CIOs looking to find ways to fund new projects might want to go on a moose hunt. No, really.
Tech budgets are composed of two elements: spending on new projects and spending to maintain and operate the tech organisation, systems, and equipment - for which analyst Forrester is using the deliciously whimsical acronym 'Moose'.
Forrester said that this business-as-usual tech spend accounts for between two-thirds and three-quarters of the typical CIO's budget. And in recent years the growth in new project spending has been modest, as nervous CIOs held back on launching major new tech projects. However, the analysts said new project spending will rise in many countries in 2015 and 2016 - especially if CIOs can hunt down that moose.
During the tech market slump of 2013 and 2014, new projects were the first area where firms scaled down or deferred spending to cope with weak revenue growth, reduced cash flow, and tight lending markets, said Forrester in its new report The Global Tech Market Outlook For 2015-2016.
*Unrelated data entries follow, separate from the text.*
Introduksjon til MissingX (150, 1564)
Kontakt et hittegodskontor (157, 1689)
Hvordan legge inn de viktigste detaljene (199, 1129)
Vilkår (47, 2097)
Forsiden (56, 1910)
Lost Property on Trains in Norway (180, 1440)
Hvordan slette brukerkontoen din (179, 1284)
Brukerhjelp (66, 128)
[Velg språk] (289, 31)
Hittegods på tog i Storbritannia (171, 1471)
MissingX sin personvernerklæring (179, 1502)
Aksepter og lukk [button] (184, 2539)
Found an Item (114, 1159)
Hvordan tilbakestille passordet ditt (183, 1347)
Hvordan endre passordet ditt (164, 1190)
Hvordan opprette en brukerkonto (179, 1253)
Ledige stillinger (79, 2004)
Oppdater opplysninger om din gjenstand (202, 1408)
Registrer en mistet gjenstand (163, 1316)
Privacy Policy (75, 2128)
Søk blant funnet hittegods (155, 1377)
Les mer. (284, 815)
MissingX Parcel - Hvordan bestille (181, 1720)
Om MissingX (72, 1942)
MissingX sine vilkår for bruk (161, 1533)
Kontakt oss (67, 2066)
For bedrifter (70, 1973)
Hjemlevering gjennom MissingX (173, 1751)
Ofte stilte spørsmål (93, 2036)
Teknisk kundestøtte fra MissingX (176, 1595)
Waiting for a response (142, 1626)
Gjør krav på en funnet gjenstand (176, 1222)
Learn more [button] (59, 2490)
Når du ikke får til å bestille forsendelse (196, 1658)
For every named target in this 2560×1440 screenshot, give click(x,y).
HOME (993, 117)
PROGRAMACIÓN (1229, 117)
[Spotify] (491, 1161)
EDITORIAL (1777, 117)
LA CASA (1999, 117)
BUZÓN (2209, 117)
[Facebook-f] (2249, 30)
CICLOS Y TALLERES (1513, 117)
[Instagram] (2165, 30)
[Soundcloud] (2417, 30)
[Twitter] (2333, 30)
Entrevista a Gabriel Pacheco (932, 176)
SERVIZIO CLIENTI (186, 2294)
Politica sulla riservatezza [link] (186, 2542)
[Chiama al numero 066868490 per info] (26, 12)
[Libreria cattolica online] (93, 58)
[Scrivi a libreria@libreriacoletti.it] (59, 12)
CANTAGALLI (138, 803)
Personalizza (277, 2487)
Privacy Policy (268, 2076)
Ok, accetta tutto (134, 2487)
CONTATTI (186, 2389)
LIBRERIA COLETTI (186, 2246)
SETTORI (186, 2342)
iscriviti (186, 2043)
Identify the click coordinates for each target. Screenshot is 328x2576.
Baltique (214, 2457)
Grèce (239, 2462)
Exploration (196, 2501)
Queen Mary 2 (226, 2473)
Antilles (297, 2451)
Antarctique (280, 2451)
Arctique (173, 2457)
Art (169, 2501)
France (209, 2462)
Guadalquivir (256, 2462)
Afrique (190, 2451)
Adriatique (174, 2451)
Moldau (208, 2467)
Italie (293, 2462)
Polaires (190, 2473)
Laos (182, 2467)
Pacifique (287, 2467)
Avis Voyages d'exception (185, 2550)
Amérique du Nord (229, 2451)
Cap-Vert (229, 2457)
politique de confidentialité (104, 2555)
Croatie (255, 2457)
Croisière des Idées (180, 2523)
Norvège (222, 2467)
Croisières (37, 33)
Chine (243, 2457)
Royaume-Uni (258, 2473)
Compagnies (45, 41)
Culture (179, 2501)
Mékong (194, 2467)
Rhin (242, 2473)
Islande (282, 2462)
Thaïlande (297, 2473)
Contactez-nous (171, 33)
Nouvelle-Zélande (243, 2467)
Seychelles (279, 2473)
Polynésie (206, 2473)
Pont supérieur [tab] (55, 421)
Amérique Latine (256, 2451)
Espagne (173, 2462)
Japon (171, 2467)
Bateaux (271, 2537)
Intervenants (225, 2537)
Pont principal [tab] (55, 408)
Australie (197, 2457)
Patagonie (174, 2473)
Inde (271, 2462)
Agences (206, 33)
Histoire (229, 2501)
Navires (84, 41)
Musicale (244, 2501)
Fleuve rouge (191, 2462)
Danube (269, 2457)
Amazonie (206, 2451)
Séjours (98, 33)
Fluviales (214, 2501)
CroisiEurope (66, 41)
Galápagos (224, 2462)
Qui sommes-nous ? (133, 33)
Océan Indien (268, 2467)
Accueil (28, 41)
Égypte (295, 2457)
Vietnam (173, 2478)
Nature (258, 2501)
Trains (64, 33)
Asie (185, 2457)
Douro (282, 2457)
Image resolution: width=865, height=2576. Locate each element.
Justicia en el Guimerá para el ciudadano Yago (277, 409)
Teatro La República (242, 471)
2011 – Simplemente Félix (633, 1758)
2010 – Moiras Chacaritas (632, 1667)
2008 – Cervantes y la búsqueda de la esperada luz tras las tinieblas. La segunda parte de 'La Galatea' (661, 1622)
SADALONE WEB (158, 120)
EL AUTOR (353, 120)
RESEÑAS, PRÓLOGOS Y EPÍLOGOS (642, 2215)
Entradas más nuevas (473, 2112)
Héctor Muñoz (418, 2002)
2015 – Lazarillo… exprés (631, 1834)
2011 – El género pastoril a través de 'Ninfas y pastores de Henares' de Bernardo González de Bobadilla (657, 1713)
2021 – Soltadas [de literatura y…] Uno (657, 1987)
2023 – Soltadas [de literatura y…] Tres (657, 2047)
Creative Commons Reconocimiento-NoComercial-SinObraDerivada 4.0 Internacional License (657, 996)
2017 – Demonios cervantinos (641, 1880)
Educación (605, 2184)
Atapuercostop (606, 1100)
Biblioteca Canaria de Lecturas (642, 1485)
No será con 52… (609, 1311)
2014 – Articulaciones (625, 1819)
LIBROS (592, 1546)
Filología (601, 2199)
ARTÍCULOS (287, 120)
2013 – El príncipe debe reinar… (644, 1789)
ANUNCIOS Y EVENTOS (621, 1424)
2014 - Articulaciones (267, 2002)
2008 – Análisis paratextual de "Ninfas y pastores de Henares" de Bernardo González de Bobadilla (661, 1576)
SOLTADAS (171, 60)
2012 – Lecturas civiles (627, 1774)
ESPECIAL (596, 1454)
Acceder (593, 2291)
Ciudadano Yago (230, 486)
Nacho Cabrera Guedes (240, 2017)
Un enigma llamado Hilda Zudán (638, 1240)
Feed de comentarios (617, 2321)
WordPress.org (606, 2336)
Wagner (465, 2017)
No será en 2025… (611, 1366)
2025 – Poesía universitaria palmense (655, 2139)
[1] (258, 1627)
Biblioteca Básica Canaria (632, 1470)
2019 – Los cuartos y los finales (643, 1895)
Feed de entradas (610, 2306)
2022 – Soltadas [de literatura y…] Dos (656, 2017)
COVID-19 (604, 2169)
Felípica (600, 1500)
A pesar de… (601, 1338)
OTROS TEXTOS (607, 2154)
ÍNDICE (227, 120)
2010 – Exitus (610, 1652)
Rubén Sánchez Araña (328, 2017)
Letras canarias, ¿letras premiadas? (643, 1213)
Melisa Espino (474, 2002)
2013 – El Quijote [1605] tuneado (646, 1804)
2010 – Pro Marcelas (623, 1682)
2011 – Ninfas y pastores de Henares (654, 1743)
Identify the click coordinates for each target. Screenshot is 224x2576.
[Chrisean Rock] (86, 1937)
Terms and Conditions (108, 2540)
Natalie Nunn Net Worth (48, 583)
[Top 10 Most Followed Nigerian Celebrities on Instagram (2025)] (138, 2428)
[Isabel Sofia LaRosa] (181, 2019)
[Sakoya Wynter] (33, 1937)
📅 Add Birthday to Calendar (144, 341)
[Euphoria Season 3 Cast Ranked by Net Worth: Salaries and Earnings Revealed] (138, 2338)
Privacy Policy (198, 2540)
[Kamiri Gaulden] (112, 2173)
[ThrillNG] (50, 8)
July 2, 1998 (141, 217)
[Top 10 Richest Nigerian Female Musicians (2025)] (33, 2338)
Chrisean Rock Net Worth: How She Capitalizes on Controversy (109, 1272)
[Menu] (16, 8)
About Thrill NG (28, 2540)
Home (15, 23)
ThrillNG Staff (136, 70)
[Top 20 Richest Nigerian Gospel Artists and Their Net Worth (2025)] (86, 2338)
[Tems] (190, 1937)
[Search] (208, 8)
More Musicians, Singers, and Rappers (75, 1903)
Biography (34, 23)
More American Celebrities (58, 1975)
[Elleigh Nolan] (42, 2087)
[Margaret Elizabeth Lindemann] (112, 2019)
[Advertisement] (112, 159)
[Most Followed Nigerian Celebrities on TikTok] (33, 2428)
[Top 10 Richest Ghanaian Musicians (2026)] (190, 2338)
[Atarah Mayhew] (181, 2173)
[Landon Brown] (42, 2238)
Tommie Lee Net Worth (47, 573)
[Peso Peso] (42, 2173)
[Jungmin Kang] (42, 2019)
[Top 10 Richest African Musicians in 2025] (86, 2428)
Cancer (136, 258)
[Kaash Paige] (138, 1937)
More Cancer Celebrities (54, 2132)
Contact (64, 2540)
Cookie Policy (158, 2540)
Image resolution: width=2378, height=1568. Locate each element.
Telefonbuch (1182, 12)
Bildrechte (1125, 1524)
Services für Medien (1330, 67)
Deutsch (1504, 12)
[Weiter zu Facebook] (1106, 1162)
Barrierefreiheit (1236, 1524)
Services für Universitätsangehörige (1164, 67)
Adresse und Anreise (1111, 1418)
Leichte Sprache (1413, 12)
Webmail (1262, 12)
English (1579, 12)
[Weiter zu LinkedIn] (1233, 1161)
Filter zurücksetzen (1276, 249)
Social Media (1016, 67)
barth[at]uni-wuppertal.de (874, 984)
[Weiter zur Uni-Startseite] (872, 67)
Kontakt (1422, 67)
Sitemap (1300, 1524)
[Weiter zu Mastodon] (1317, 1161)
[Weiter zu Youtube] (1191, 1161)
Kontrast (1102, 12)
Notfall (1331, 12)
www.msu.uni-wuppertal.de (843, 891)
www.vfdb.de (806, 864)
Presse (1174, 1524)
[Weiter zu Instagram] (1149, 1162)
In many cases, that scale-back took the form of firms opting for software-as-a-service (SaaS) applications thanks to their low upfront costs. New project tech purchases fell by 2.3 percent in 2013 and rose by 1.5 percent in 2014, but that's still less than the growth in overall tech purchases.
But improving economies are creating room for higher growth in tech purchases in the US and other countries, which translates into new project spending slated to rise by 5.8 percent in 2015 and 7.2 percent in 2016, faster than spending on maintaining and operating existing systems (although one area where 'Moose' spending will rise is capital investments to replace hardware after delays in these upgrades in 2013 and 2014).
New projects also mean new spending patterns: around 90 percent of the spending on new project purchases will go for software and implementation services. Only a small amount will go on hardware, thanks to server virtualization and SaaS.
In contrast to new project spending, tech maintenance and operations spending is fairly evenly divided between computer equipment, communications equipment, software, consulting services, and outsourcing services.
CIOs can use this shift to cut better deals with supplies. According to the analysts, slow growth in hardware, mature enterprise applications, and outsourcing mean "vendors will go to great lengths to close sales, so use this to your advantage". Forrester said CIOs should take advantage of opportunities to retire old software and systems and renegotiate existing outsourcing agreements.
One side benefit here will be that tech leaders can use the savings to fund new projects. At the same time, funds will need to be found to pay for ongoing Saas contracts - which might turn out to be more expensive than on-premise software and actually add to the maintain and operate budget in the long term.